Laikliğin üzerinde herkesin anlaştığı, tek ve ortak bir tarifinin yapılamayışının sebepleri vardır.
Bir ülkenin, tarihi, sosyal ve siyasal şartları, ülkede yaygın olan dinin özellikleri, o ülke için geçerli olan laiklik anlayışını ve uygulamasını geniş ölçüde etkiler.
Bir defa laiklik, sadece felsefi, ideolojik bir kavramdan ibaret değildir; hayata geçirilen, uygulanan bir ilkedir. Böyle olunca uygulandığı ülkenin dini, siyasi, sosyal şartları laiklik anlayışını etkilemektedir. Laiklik anlayışının ve uygulanışının ülkeden ülkeye hatta kişiden kişiye büyük farklılık göstermesi kaçınılmazdır. çünkü laikliğe karşı olan kişilerde, laikliği kendi anlayışlarına, hatta siyasi görüşlerine göre yorumlayarak benimser görünmüşlerdir. Yani her ülkede laiklik zamana ve yukarıdaki şartlara göre ayrı tanımlandığı gibi, aynı ülke içinde de laikliğin felsefesi, siyasi, hukuki açıdan farklılık gösterdiği bilinmektedir.
Felsefi laiklik : Iman ve inanç yerine, akıl ve bilimin üdtünlüğünü kabul eden bir anlayıştır.
Siyasi laiklik : Siyasi iktidarın, dini kudretten ayrılmasıdır. Yani egemenliğin ilahi değil, millete ait olmasıdır.

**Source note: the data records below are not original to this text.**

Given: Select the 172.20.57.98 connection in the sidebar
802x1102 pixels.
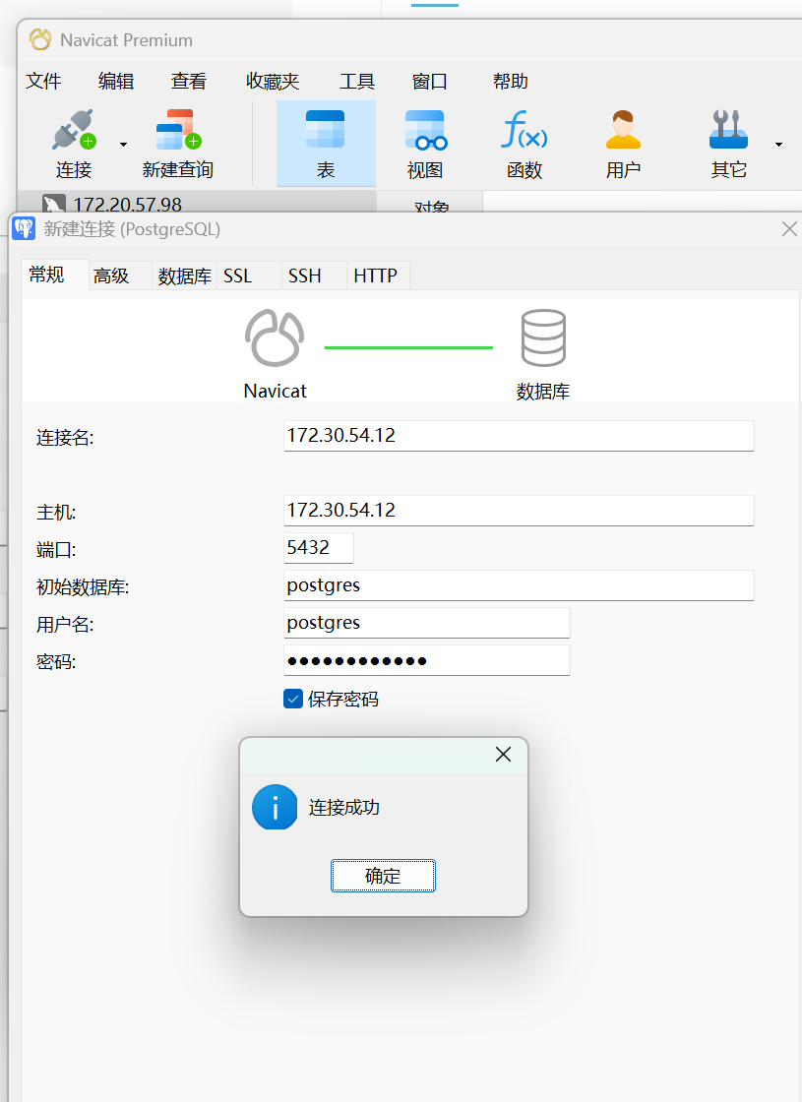Looking at the screenshot, I should coord(127,205).
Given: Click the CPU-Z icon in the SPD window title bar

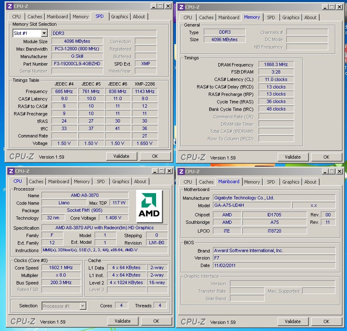Looking at the screenshot, I should [x=10, y=6].
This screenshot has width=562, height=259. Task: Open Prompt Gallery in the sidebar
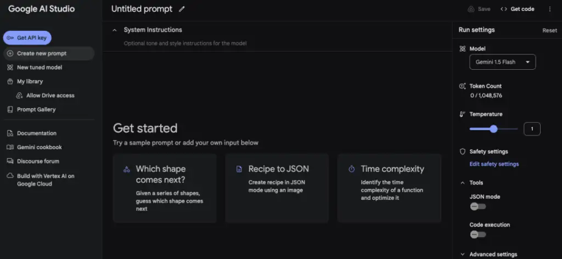(x=36, y=109)
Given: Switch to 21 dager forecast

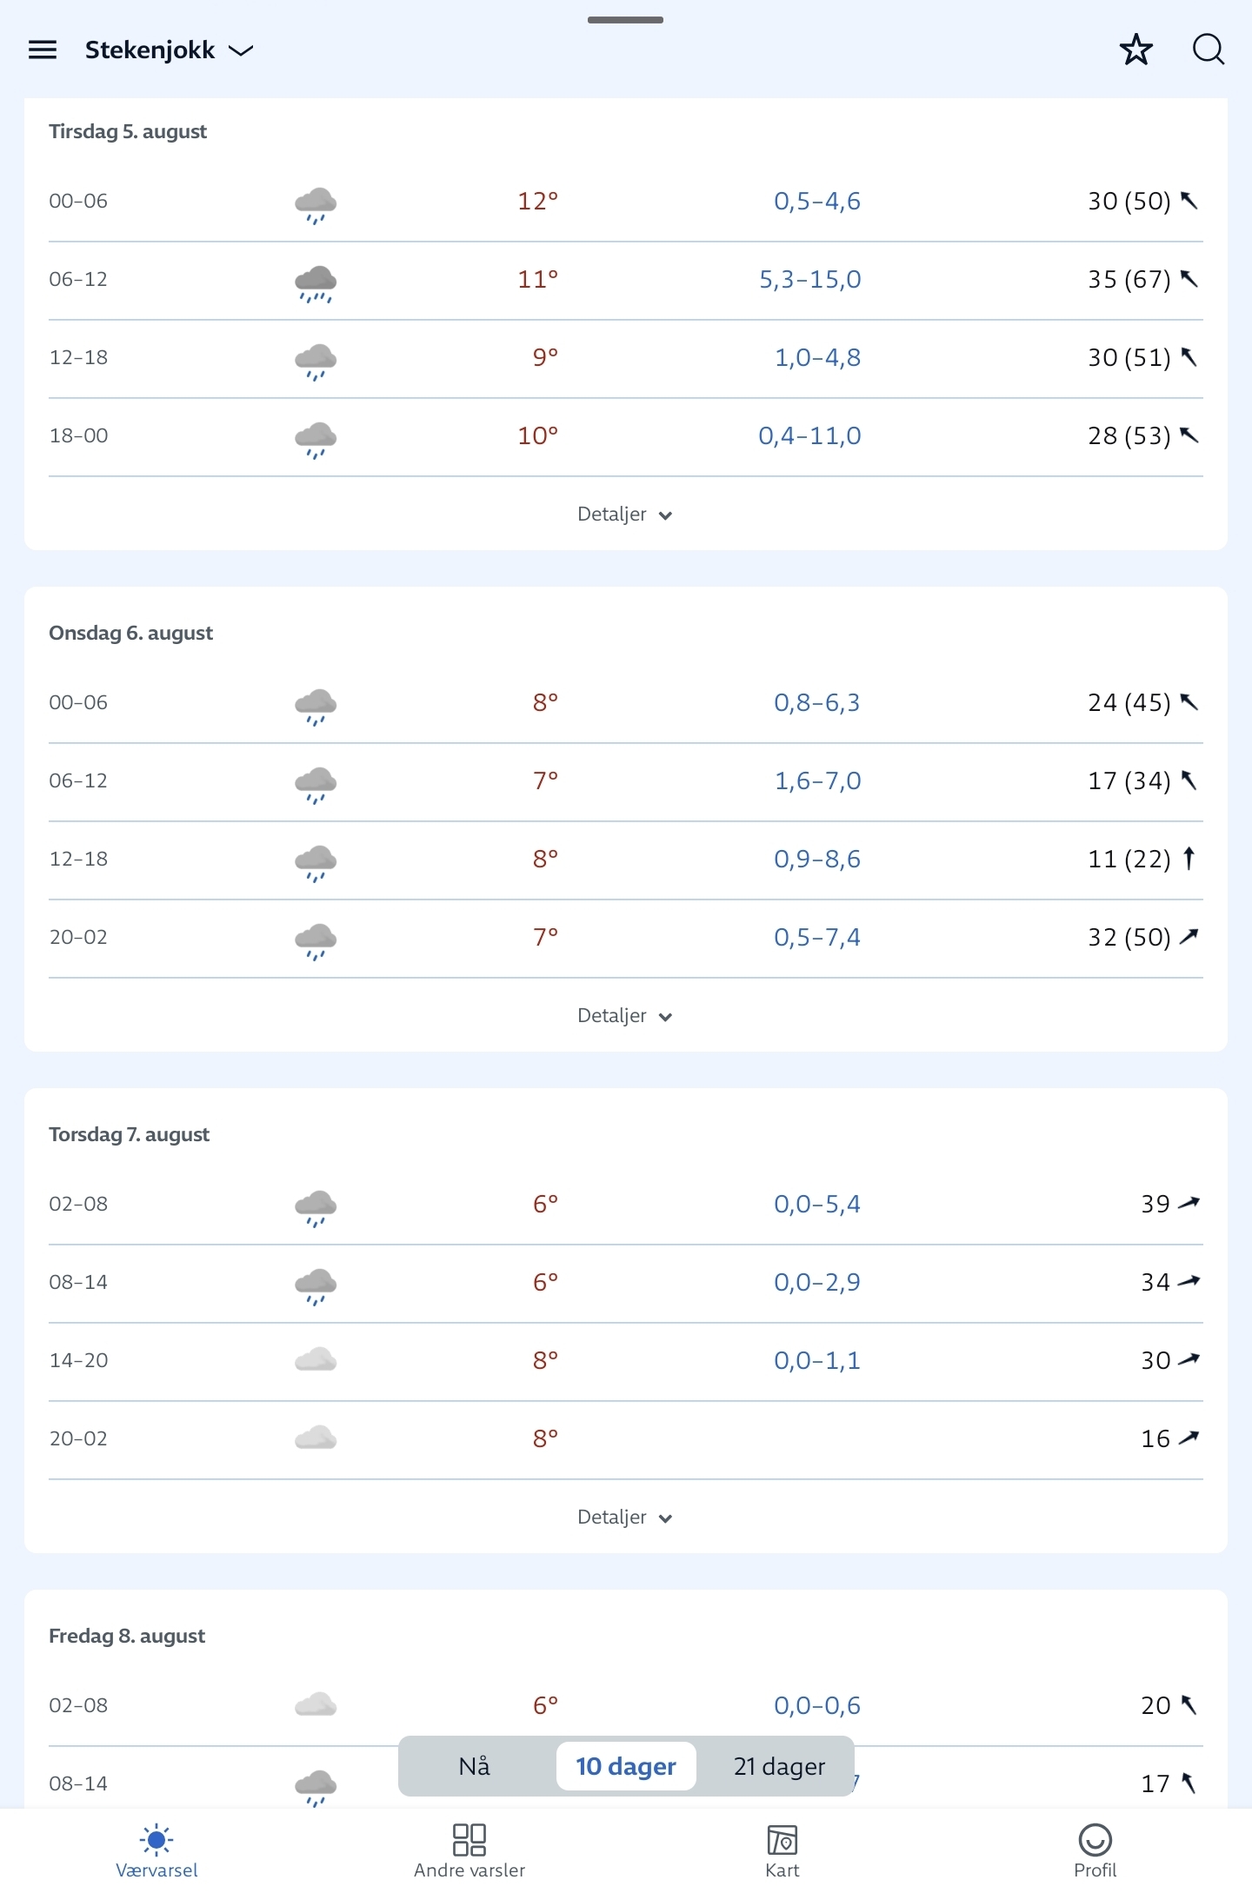Looking at the screenshot, I should click(779, 1766).
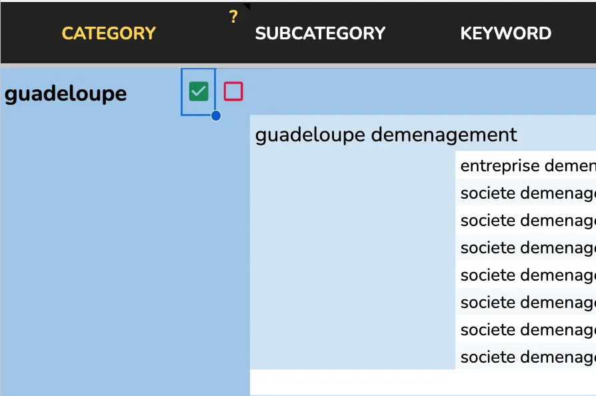Select the second societe demenage keyword row
596x396 pixels.
(x=527, y=220)
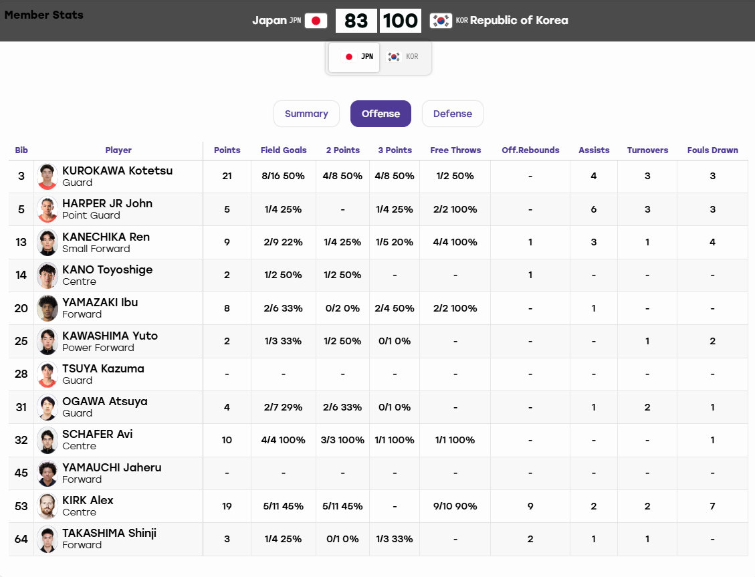
Task: Click the Republic of Korea team name
Action: click(519, 20)
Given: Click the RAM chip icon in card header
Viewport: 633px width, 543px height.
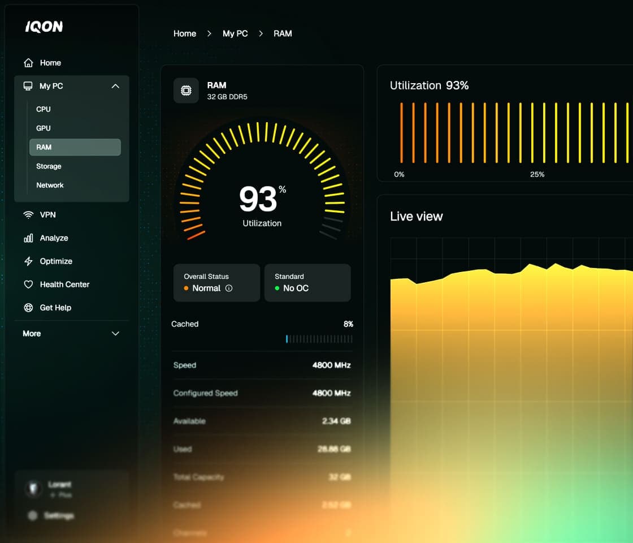Looking at the screenshot, I should click(x=186, y=91).
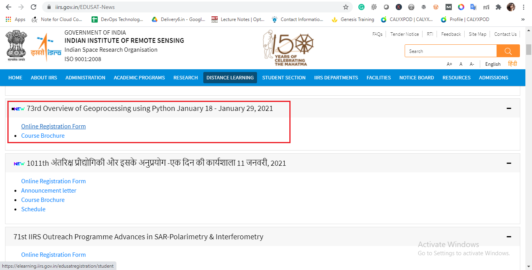
Task: Click the orange site search magnifier button
Action: coord(508,51)
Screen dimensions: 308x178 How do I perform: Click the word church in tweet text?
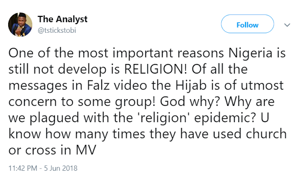pos(266,134)
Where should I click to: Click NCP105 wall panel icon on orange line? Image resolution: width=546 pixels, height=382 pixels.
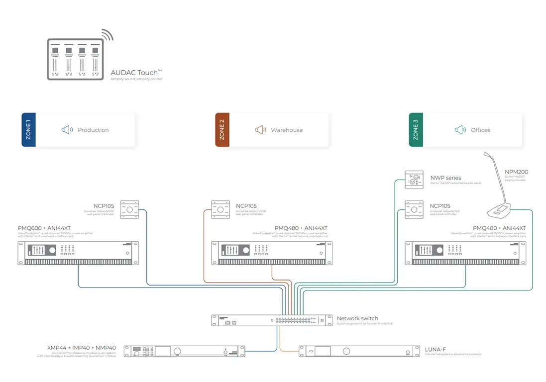221,209
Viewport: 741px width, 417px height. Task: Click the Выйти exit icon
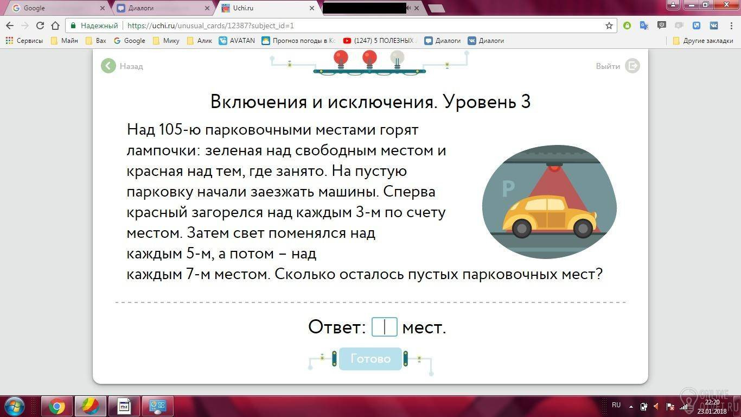coord(633,66)
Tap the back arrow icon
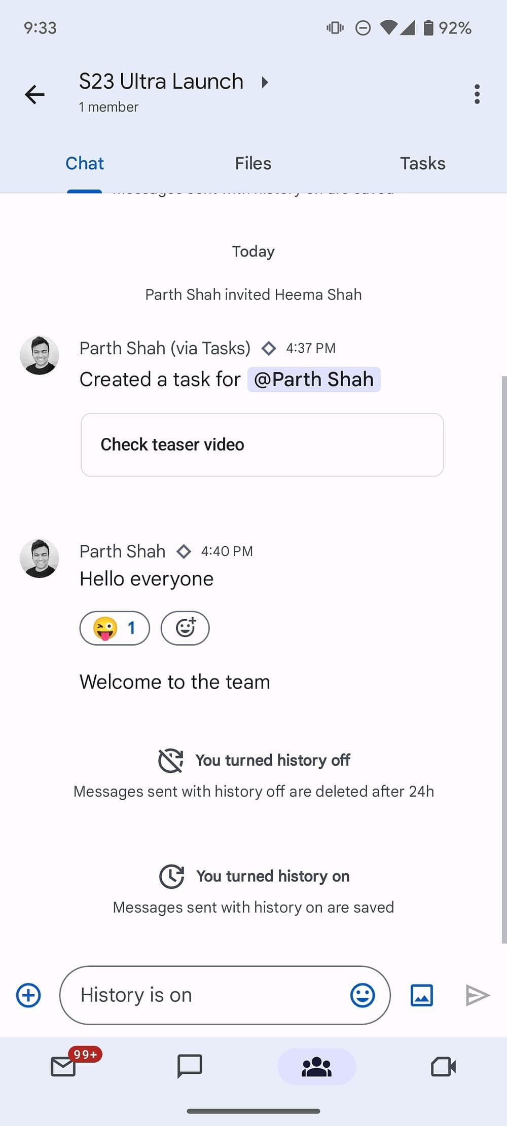This screenshot has height=1126, width=507. (x=34, y=94)

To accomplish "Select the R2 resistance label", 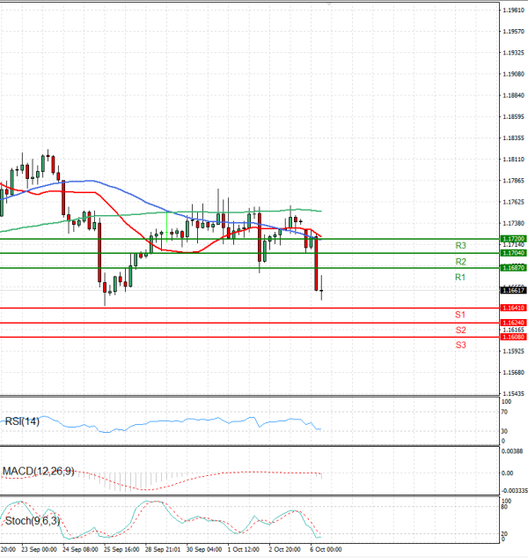I will coord(460,262).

Hukuki laiklik : Devlet ile dinin birbirine karışmamasıdır. Yani devletin, dini kurallara göre yönetilmemesidir.
Bütün bu farklılıkların bulunmasına rağmen türkiye cumhuriyetinde bir anayasa ilkesi, bir hukuk deyimi haline gelmiş olan laikliğin bazı tartışılmaz unsurları vardır. (2)
1. Laikliğin bir unsuru din ve vicdan hürriyetidir.
Laik devlet, kişilerin bu hürriyetlerini sağlar ve korur. Bir din veya mezhep mensuplarının, başka din veya mezhep mensuplarına karşı baskısını önlemek, laik devletin görevidir.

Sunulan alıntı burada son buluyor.